%\VignetteIndexEntry{logicFS Manual}
%\VignetteKeywords{Feature Selection}
%\VignetteDepends{logicFS}
%\VignettePackage{logicFS}


\documentclass[a4paper]{article}
\usepackage{amsmath,amssymb}
\usepackage{graphicx}


\setlength{\parindent}{0cm} \setlength{\parskip}{12pt}

\renewcommand{\baselinestretch}{1.1}

\newcommand{\us}{{\small$\underline{\ \,}$}\hspace{1.5pt}}  % underscore


\begin{document}
\title{Identifying interesting SNP interactions with
\texttt{logicFS}}

\author{Holger Schwender\\  holger.schwender@udo.edu}
\date{}

\maketitle

\vspace*{0.5cm}

\section{Introduction}

Logic regression proposed by Ruczinski et al.\ (2003)
is a classification method that attempts to predict the
case-control status based on Boolean combinations of
binary variables.
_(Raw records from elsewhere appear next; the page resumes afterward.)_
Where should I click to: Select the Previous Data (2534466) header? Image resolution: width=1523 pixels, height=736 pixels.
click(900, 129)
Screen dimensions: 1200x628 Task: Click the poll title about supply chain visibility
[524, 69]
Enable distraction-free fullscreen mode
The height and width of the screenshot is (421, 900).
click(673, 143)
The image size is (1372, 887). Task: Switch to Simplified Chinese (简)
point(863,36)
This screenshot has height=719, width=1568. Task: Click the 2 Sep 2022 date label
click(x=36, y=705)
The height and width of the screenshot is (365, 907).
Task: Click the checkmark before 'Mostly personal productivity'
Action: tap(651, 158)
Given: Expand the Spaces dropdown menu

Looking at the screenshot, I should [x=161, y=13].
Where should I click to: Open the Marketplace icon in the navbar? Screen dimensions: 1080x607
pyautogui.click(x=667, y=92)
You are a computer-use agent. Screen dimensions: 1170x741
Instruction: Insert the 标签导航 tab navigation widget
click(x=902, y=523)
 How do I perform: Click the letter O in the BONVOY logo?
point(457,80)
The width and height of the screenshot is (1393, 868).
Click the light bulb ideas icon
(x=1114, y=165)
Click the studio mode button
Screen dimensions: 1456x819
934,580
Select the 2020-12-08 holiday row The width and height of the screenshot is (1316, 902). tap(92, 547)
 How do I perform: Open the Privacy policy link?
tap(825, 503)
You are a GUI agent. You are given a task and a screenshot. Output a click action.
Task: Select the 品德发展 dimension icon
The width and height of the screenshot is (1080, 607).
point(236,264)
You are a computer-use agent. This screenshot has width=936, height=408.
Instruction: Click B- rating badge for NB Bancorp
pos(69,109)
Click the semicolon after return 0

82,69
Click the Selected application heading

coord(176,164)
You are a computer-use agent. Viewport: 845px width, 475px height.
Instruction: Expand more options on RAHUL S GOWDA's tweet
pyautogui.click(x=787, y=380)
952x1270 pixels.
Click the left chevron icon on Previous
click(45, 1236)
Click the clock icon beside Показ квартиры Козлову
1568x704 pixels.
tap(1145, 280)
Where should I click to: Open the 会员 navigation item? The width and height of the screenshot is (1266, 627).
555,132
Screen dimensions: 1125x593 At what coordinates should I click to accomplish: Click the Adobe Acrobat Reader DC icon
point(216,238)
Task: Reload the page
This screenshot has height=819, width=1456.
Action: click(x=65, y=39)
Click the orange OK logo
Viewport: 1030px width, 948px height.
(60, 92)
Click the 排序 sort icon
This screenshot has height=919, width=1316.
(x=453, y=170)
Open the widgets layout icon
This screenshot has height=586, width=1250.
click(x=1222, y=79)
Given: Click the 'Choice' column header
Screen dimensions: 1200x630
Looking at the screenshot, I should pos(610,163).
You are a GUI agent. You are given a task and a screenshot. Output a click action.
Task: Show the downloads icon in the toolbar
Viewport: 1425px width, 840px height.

It has already been successfully applied to
SNP data by Kooperberg et al.\ (2001).

This package contains functions that use logic regression
as a wrapper to identify interesting combinations of binary
variables and to measure the importance of these interactions.
A description of the used methods is given in Schwender and Ickstadt (2006).
Even though the intended purpose of this package is the identification of
SNP interactions, it can also be applied to other types
of binary (or categorical) data.   

\texttt{logicFS} also contains a first basic Bagging version
of the logic regression and a fast implementation of the 
Quine-McCluskey algorithm based on matrix algebra. The latter
is described in Schwender (2006) and can be used to identify 
a minimum disjunctive normal form of a given truth table.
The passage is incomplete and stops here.